*Dataset entries*.
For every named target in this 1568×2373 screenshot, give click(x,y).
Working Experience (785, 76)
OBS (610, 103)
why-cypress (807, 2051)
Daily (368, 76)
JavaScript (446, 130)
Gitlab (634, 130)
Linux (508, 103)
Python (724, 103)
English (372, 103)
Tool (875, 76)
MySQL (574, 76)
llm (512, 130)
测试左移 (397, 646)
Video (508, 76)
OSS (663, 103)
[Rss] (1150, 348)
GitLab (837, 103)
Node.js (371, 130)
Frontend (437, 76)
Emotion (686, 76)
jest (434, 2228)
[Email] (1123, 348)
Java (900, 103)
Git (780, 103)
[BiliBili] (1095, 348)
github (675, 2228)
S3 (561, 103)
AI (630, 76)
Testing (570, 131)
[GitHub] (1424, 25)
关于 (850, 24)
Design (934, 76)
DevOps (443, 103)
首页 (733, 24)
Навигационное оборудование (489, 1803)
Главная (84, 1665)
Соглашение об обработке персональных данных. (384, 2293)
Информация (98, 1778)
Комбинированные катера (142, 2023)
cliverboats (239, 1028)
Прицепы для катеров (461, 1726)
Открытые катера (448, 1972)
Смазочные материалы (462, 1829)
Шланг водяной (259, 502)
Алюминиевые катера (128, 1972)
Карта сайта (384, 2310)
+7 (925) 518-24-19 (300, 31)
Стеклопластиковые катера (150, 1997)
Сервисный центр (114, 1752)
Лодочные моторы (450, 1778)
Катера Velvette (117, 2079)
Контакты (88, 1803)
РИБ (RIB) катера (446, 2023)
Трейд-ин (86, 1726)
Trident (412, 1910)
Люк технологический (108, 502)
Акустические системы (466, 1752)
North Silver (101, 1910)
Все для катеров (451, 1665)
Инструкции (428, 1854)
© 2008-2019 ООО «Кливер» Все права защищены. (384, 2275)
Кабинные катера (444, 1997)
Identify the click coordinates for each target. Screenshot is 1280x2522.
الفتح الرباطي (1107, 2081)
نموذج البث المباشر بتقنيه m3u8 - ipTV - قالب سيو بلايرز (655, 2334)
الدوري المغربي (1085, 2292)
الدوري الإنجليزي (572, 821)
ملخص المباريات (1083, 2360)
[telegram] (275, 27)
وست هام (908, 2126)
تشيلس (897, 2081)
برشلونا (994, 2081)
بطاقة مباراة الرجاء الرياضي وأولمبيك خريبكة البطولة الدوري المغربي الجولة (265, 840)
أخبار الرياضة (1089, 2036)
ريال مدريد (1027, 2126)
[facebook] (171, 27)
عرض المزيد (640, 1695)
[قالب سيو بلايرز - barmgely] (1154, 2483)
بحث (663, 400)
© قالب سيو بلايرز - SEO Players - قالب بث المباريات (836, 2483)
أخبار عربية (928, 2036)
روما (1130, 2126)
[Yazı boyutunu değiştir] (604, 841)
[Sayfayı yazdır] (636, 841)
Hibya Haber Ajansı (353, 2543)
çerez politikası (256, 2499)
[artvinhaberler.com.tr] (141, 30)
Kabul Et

*Required action*.
Only one stretch of the records above is wanted: the lines between the one holding "Video (508, 76)" and the one holding "Design (934, 76)", inclusive, reproduced exactly.

*Solution*.
Video (508, 76)
OSS (663, 103)
[Rss] (1150, 348)
GitLab (837, 103)
Node.js (371, 130)
Frontend (437, 76)
Emotion (686, 76)
jest (434, 2228)
[Email] (1123, 348)
Java (900, 103)
Git (780, 103)
[BiliBili] (1095, 348)
github (675, 2228)
S3 (561, 103)
AI (630, 76)
Testing (570, 131)
[GitHub] (1424, 25)
关于 (850, 24)
Design (934, 76)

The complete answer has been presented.